# Tasks and exercises:
• 1. Rewrite the passage of the book review between "This new edition of" and "herself an aristocrat.", inclusive, changing "edition" to "printing" wherever it occurs.
• 2. Answer these questions from the book review:
(a) In what year was the English translation first published?
(b) At which king's court is the central story set?
(c) Who introduces the new edition?
• 3. Continue the book review of the new edition of Madame de Lafayette's novel, starting after its last sentence.

*** Opening Source extract ***

This new edition of the French classic is a particularly nested text. By which I mean it incorporates several sets of concerns, each one contained inside another.
The kernel – the central text – is a story of virtue and scandal at the court of the 16th-century French king, Henri II. This tale is told, however, from the perspective of a writer living some one hundred years later, on the periphery of Louis XIV’s court at Versailles. And this English translation was first published in 1950, its translator’s perspective undeniably coloured by 20th-century politics and privilege. Finally, this new edition – which reprints Mitford’s 1950 text with ‘its idiom unaltered’ – is introduced by Selina Hastings, famed biographer of 20th-century literary figures and herself an aristocrat.
Might this nesting be by the by? For me, no. It is impossible to escape the sense that, when detailing the intrigues of Henri’s court, both political and romantic, Madame de Lafayette did not have those of her own milieu at the forefront of her mind. Neither can I shake the feeling that Nancy Mitford was reflecting on her own personal and political connexion, and those of her family, as she translated the novel and wrote her energetic and thorough introduction, which includes details of de Lafayette’s own life. Selina Hastings states in her preface that ‘there can have been few writers of the time more ideally equipped [than Mitford] to understand the parallels’ between the French society of the novel and that of the 1950s. Something similar might be said of Hastings herself. Her biographies of her father, ‘The Red Earl’, and of Nancy Mitford, demonstrate that she is eminently qualified to draw comparisons between her own background, Mitford’s experiences and the affairs of the heart, the head and the state detailed in Madame de Lafayette’s novel.

*** Closing Source extract ***
*** Opening Provided data ***

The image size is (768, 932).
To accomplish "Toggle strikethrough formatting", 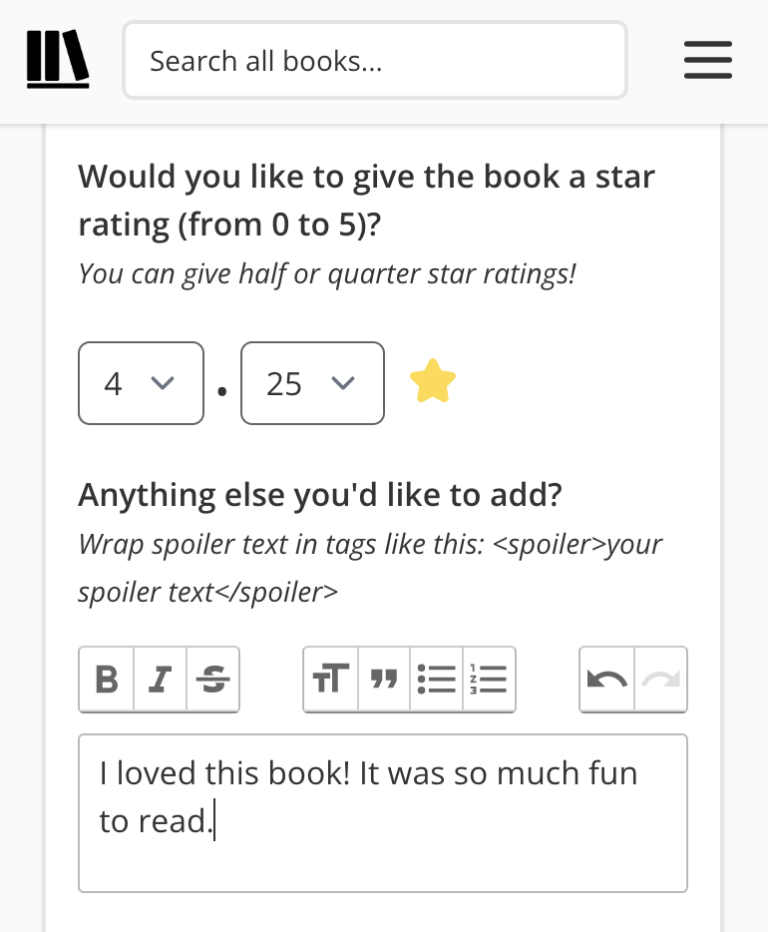I will point(211,679).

*** Closing Provided data ***

# Results:
• 1.
This new printing of the French classic is a particularly nested text. By which I mean it incorporates several sets of concerns, each one contained inside another.
The kernel – the central text – is a story of virtue and scandal at the court of the 16th-century French king, Henri II. This tale is told, however, from the perspective of a writer living some one hundred years later, on the periphery of Louis XIV’s court at Versailles. And this English translation was first published in 1950, its translator’s perspective undeniably coloured by 20th-century politics and privilege. Finally, this new printing – which reprints Mitford’s 1950 text with ‘its idiom unaltered’ – is introduced by Selina Hastings, famed biographer of 20th-century literary figures and herself an aristocrat.

• 2.
(a) 1950
(b) Henri II
(c) Selina Hastings

• 3.
And this brings me onto another interesting nesting dynamic in The Princesse de Clèves. The story of the young beauty arriving at court, directed into a marriage of convenience, then tempted to betray herself for love, seems to be set within the fascinating politics of Henri II’s court. But these politics and their attendant characters – such as a young Mary Queen of Scots and a Catherine de Medici who is yet to come to power – can themselves be said to reside within a world dominated by romantic rumour; a world where on dit reigns supreme.
These interactions make the layers brought to this particular edition by author, translator and preface-writer even more thought-provoking, elevating what is a fascinating and beautifully told tale into a study of how public and private affairs blend, regardless of the era in which the occur.
Reviewed by West Camel
THE PRINCESSE DE CLÈVES
Written by Madame de Lafayette
Translated from the French by Nancy Mitford
Published by Riverrun (2018)

West Camel is a writer, reviewer and editor. He edited Dalkey Archive’s Best European Fiction 2015, and is currently working for new press Orenda Books. www.westcamel.net.